File photo: REUTERS/Yuri Gripas.

WASHINGTON – Congressional Republicans are sticking with their party leader in the face of thousands of pages of evidence showing President Donald Trump leveraged foreign policy for political favours, raising the possibility that not a single House Republican will vote for his impeachment.

As they prepare to hold the first open impeachment hearings this week, Democrats had hoped to peel off Republican support from a key GOP bloc – retiring lawmakers who need not worry about internal blowback or primary challenges.

Yet many are refusing to break with Trump. Rep. Peter King of New York made a point of stating his intention to vote against impeaching Trump in his retirement announcement Monday, a troubling sign for Democrats.
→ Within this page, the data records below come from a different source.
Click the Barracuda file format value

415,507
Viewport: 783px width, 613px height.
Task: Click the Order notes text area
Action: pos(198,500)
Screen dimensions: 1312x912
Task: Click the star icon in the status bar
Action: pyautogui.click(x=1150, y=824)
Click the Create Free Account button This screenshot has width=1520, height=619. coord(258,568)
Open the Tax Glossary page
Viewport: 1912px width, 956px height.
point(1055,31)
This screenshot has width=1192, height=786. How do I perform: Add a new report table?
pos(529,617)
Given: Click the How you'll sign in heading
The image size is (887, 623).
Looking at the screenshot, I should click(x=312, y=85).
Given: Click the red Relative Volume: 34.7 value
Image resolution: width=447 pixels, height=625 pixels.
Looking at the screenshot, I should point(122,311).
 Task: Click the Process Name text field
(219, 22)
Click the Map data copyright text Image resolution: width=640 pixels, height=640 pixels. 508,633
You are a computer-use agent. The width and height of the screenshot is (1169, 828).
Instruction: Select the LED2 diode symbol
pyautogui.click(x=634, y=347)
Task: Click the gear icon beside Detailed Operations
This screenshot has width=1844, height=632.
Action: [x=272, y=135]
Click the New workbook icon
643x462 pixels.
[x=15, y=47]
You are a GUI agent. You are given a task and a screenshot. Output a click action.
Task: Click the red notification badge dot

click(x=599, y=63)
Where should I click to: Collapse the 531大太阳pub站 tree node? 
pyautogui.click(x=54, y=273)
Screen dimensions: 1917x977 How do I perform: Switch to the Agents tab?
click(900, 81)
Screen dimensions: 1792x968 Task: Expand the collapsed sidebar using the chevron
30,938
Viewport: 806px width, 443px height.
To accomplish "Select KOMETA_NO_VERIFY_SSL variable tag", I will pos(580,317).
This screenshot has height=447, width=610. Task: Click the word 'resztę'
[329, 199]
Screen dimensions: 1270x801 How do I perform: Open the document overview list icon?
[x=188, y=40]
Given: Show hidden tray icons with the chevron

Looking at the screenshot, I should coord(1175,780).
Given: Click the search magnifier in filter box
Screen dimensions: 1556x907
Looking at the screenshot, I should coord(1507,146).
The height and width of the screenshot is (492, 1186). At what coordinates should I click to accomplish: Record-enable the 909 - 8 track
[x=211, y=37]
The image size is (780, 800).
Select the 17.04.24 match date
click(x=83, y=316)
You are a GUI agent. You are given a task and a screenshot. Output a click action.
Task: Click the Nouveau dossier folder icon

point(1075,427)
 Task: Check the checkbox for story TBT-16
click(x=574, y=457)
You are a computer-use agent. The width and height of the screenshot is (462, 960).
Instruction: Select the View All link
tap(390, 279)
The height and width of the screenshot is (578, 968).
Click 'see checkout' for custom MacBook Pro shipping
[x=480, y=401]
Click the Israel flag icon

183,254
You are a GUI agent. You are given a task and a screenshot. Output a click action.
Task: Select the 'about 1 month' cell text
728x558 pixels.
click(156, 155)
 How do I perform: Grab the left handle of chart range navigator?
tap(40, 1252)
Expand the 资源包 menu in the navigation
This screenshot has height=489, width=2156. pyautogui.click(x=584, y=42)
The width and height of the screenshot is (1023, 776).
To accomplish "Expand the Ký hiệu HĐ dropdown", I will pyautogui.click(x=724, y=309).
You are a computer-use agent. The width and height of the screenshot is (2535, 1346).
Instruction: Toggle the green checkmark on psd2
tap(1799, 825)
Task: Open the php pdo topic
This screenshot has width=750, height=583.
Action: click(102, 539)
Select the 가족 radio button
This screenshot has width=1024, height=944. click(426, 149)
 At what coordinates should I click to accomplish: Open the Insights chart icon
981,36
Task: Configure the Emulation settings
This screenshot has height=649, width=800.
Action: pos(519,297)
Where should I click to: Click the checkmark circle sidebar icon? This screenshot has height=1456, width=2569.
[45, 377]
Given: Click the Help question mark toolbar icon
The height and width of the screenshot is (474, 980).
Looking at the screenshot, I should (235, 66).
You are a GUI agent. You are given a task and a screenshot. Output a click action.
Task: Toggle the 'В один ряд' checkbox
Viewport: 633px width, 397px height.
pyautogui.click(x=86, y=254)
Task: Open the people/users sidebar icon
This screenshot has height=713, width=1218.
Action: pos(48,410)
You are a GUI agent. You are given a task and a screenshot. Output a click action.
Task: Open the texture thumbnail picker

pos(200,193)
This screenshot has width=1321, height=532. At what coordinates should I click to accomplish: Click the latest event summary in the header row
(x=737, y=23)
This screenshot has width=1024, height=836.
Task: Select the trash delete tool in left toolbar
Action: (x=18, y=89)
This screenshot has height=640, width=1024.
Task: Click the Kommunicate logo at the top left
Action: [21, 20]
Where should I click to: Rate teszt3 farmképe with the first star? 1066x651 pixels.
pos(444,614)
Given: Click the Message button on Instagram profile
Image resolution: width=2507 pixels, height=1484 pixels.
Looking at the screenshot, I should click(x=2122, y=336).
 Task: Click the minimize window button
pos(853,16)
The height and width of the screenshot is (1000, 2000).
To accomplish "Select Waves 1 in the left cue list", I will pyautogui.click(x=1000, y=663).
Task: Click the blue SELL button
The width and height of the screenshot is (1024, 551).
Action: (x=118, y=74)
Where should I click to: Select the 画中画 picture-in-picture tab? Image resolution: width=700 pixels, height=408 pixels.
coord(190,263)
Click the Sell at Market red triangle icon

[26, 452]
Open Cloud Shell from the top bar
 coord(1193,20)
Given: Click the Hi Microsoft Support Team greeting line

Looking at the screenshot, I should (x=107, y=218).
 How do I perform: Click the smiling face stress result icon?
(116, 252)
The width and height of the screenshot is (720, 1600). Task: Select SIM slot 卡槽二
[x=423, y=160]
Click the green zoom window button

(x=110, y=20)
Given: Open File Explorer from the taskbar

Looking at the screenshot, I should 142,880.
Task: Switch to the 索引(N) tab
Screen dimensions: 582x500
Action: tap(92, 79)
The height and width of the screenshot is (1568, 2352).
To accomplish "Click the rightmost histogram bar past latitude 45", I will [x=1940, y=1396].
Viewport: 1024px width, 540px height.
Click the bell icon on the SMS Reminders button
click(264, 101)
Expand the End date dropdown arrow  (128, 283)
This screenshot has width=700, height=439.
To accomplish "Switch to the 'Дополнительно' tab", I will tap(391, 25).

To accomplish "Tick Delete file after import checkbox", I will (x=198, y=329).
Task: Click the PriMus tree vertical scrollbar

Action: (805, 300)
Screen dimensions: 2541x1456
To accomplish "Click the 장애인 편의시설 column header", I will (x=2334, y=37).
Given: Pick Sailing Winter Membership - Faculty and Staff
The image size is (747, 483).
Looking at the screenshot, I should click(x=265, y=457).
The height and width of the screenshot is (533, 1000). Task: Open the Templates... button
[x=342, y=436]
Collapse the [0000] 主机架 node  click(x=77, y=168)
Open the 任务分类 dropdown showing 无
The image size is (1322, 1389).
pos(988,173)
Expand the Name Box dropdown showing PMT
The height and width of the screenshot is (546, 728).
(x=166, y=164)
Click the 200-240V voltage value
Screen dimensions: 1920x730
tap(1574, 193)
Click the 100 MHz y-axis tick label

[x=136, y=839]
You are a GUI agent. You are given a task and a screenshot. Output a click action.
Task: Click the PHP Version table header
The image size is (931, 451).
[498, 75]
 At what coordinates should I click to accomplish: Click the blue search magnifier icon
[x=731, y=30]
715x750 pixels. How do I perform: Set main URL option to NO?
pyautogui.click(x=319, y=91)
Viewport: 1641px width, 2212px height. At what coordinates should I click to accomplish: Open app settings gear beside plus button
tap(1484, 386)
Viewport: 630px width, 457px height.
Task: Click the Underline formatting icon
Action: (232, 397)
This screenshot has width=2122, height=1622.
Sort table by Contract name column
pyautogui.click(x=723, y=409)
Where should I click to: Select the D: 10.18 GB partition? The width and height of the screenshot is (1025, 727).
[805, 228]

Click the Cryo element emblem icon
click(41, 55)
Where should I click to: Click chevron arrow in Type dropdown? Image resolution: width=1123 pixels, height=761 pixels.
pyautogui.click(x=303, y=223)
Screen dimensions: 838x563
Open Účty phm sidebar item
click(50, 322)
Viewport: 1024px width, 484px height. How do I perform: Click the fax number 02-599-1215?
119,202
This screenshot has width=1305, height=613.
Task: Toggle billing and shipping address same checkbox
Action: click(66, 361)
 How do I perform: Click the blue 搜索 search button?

Another moderate Republican, Rep. Will Hurd of Texas, sounded more like a Trump ally than a centrist on a Sunday morning talk show as he called for Hunter Biden, son of former vice president Joe Biden, to testify in the impeachment inquiry – an idea being pushed by the White House that concerns some conservative Senate Republicans. Hunter Biden served on the board of a Ukrainian gas company.

In more than five weeks of testimony, current and former Trump administration officials allege that the president tied foreign aid and a White House meeting to Ukraine’s willingness to investigate the Bidens and a conspiracy theory surrounding the 2016 election.